A Convenient Christmas Wedding

Home > Romance > A Convenient Christmas Wedding > Page 5
A Convenient Christmas Wedding Page 5

by Regina Scott


  Simon ignored him, pushing past him for the door.

  “Nora, you cannot do this,” Meredith cried. “You need us.”

  Had her sister-in-law claimed to have needed her, guilt might have halted Nora. As it was, she fled after Simon.

  “You will regret this!” Charles flung after them from the doorway as they descended the front steps. “He will not treat you as we do.”

  “That’s the truth,” Simon muttered.

  Nora felt it too. Whatever lay ahead for her and Simon, he would not make her feel tiny and useless. She would merely have to be careful what more she asked of him. She wanted to keep their sides of the bargain equal.

  As Charles continued his threats from the safety of the porch, Simon led Nora to the wagon waiting on the street and went to untie the horses.
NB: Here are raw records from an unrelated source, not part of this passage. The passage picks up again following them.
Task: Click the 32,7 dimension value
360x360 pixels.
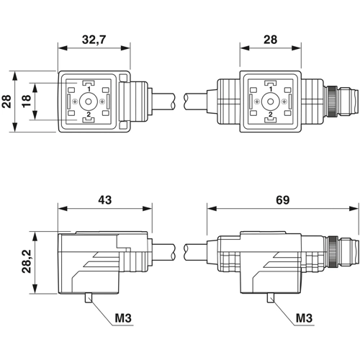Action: (94, 40)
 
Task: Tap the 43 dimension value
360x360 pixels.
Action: (105, 199)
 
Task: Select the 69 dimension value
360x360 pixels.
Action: (282, 199)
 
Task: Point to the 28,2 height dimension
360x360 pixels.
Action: (27, 261)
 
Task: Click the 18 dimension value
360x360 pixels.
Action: (27, 101)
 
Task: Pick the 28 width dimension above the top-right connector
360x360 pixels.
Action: (270, 40)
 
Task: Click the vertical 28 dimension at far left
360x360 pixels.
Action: (6, 101)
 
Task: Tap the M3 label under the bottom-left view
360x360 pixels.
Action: (123, 318)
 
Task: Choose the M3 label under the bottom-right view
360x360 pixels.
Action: (304, 318)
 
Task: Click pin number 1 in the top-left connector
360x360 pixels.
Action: (89, 89)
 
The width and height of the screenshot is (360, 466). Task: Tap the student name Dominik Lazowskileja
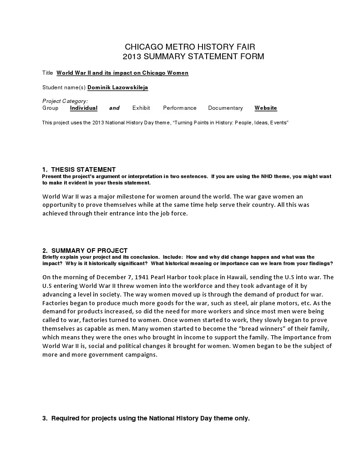click(117, 87)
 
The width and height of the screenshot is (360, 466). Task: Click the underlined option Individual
click(84, 108)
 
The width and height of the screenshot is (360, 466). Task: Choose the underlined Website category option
click(266, 108)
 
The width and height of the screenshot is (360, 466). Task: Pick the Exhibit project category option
click(141, 108)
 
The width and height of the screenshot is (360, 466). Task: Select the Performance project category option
click(180, 108)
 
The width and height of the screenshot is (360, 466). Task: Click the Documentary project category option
click(225, 108)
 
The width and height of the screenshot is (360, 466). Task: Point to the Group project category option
click(50, 108)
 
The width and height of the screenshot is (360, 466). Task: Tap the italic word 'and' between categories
click(114, 108)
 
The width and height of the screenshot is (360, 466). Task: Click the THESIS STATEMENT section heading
click(83, 169)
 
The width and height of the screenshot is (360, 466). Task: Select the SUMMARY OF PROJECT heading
click(89, 251)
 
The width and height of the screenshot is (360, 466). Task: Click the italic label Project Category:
click(65, 101)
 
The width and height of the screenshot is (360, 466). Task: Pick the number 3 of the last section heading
click(44, 418)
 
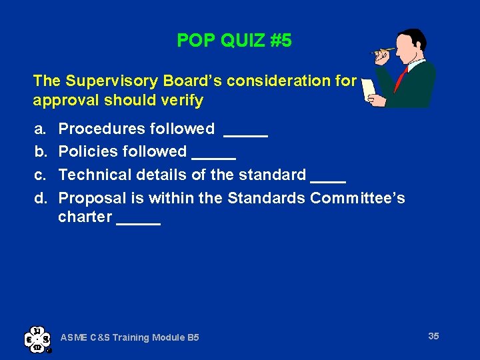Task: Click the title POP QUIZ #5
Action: (x=234, y=41)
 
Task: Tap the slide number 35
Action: (x=433, y=336)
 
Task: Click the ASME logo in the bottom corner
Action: (x=37, y=339)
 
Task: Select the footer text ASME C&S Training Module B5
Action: (x=129, y=338)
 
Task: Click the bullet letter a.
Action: (x=39, y=129)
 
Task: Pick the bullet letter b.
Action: (x=39, y=152)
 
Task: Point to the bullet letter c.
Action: (x=39, y=175)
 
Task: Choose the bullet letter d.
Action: (x=39, y=199)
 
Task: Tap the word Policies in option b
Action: (x=87, y=152)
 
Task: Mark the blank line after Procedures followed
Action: (x=245, y=134)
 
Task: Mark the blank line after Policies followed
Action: (x=213, y=157)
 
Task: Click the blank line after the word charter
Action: (x=138, y=223)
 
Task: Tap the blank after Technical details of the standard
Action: (x=328, y=181)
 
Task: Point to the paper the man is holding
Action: (x=369, y=90)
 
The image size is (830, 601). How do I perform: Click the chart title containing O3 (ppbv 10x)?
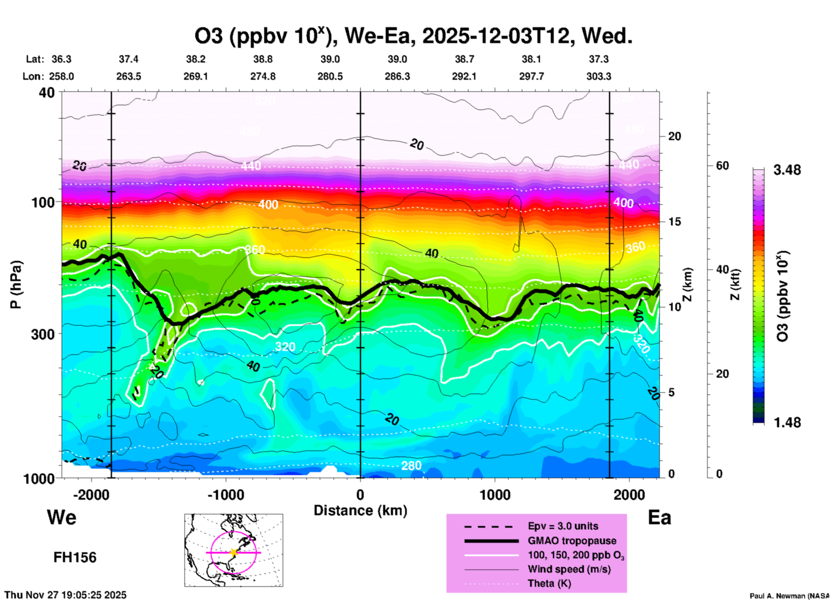[413, 36]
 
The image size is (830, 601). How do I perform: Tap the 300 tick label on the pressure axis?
[43, 334]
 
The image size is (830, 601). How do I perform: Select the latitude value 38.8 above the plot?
[263, 59]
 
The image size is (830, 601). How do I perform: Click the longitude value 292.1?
[464, 76]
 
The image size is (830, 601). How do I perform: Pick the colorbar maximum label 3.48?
[787, 170]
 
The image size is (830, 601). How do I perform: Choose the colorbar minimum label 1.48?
[787, 423]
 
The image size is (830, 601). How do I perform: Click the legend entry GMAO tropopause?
[572, 541]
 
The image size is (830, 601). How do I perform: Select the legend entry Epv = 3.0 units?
[563, 526]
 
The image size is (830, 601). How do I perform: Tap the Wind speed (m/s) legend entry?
[569, 570]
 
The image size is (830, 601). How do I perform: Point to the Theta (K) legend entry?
[549, 584]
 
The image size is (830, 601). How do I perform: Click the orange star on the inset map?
[234, 552]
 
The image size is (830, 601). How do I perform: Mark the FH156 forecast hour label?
[75, 557]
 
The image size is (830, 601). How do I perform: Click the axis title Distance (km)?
[360, 510]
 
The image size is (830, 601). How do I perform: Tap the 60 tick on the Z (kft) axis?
[722, 166]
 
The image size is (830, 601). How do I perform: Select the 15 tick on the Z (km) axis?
[674, 222]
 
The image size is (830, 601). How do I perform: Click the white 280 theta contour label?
[411, 466]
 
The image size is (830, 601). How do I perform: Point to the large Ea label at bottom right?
[659, 518]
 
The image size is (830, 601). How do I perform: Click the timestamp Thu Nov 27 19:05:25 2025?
[66, 595]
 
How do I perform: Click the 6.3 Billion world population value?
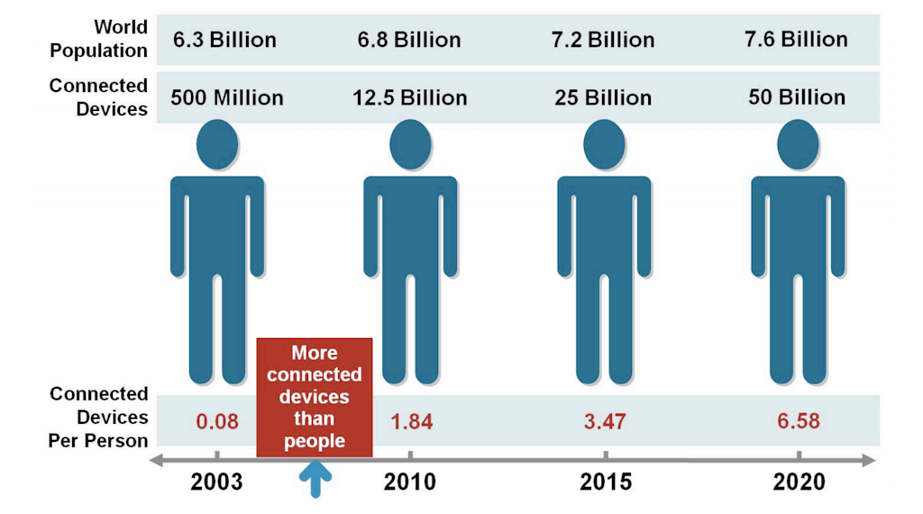(x=224, y=40)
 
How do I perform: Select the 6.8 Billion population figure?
(x=409, y=40)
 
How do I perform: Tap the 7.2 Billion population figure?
(x=602, y=40)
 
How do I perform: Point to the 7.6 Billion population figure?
(x=796, y=40)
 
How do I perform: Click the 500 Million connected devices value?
(x=227, y=97)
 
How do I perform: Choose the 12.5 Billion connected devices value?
(x=410, y=97)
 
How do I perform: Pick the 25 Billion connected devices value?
(x=603, y=97)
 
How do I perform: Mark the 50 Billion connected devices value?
(x=797, y=97)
Nora was gathering her skirts to climb up onto the bench when she felt hands on her waist. Simon lifted her effortlessly onto the seat. It was a kind gesture, convenient even. But somehow it made breathing difficult.

  “I take it your clothes and other belongings are at the boardinghouse,” he said after he’d climbed up and called to the horses. They were a pair of dark-coated beauties, and she was fairly sure they belonged to his brother James.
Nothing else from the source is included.